I’m in the process of working out whether or not I can save money by packing a lunch up for the kids instead of paying…
Currently the little one gets a free school lunch (he is only 4 – thank you Government) but for the eldest son I pay £2.10 a day for
Little one however doesn’t like his school dinners and looks back with rose-tinted-glasses on the days he spent on ‘pack-up’
I’m slightly biased…I don’t miss getting up 15 minutes early to prepare a lunchbox, I don’t miss washing out the manky yoghurt from the corner of his lunch bag….and I don’t miss the mad dash to the local shop at 8am because I don’t have any bread, cheese or fruit to put in that day!
The school lunches seem very healthy, and I’m worried that I can’t compete with that kind of competition and stick to the budget. Husband certainly thinks it’s impossible so I started searching the internet for recipes and tips from other mums.
It seems about a 50/50 response with some thinking it is much cheaper to pack-them-up and others thinking that to achieve such a healthy lunch is impossible on such a tight budget…and then I looked closely at the School Lunch Menu…..Chocolate Chip Brownie……surely that’s not so healthy?

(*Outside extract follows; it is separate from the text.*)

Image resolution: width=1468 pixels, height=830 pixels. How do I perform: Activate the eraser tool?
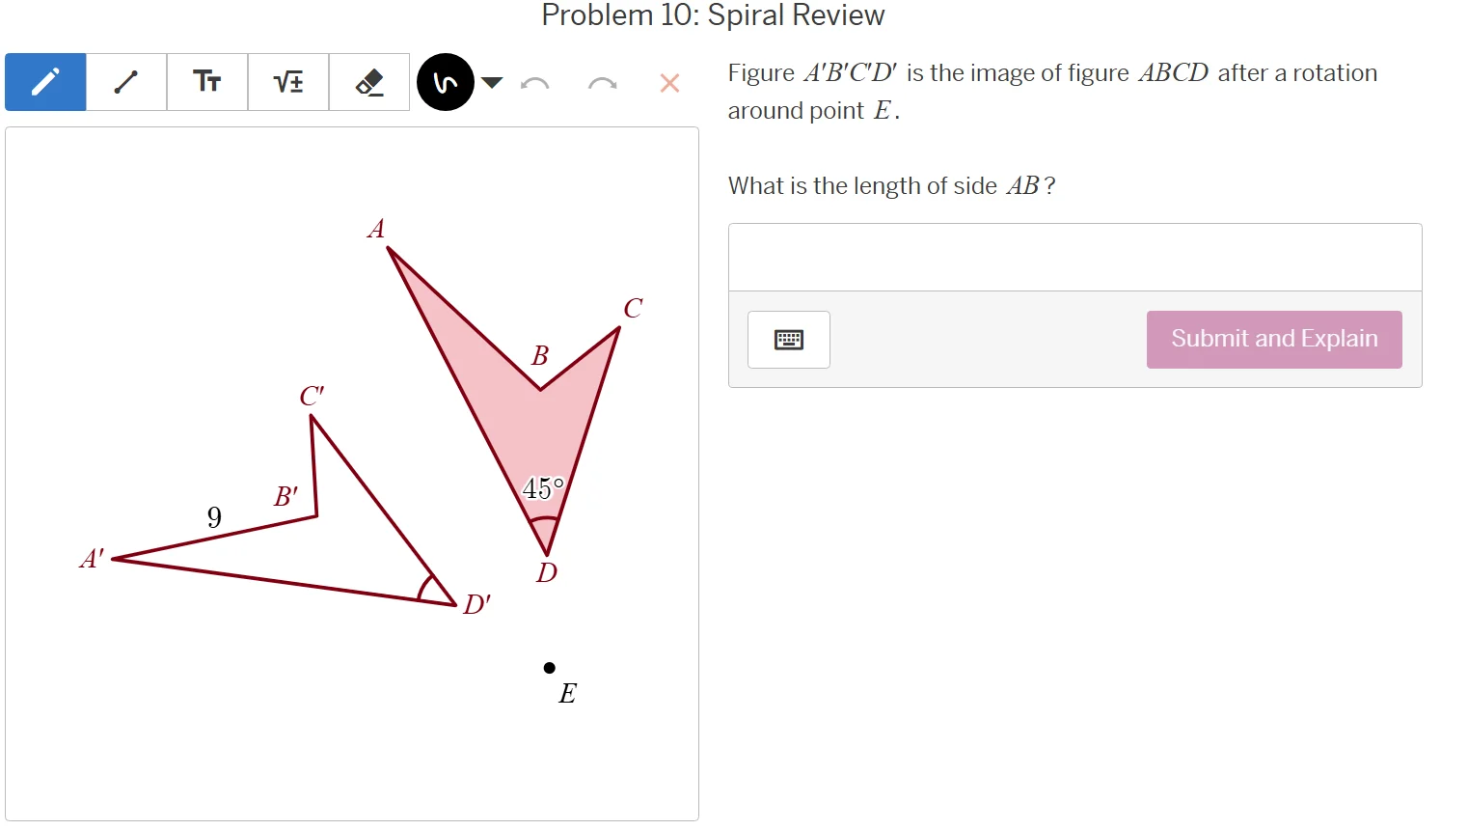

I found this blog ‘Frugal Family’ and decided to give her ‘Packed Lunch Cake’ a try….the result was a success….easy to make and I now have enough cake in the freezer to pop in without paying a fortune for shop bought ‘Cake Slices’
So here is the recipe for all those that want to give it a try. This is not my recipe….I have cut it from her blog!
Packed Lunch Cake
- 150g self raising flour
- 150g sugar
- 150g softened butter / margarine
- 3 eggs
- Vanilla essence
- Icing Sugar
- Beat together the margarine and the sugar.

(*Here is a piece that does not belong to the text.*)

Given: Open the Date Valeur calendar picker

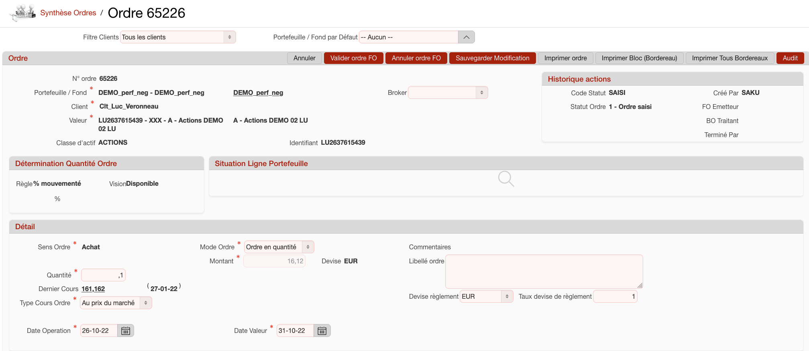Looking at the screenshot, I should pos(322,331).
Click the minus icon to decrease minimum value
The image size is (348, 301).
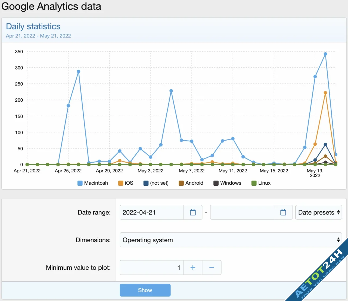pos(212,267)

- Add in the 3 eggs and the vanilla essence and and beat until combined.
- Fold in the flour.
- Pour the mixture into a greased baking tin – I used a smaller square one today so my squares look quite chunky but you can use a larger one and make more delicate looking sponge fingers.
- Bake in a preheated oven at around 200 c until your cake is looking golden on top – I’m not going to specify a time as it depends on the size of the cake tins you use and the thickness of the cake. I start my time off at 15 mins and take it from there.
- When the cake is completely cool, mix the icing sugar with some water and ice the top of the cake. The icing sugar mix needs to be not to runny but not too stiff as you want it to spread easily but not run straight off the top.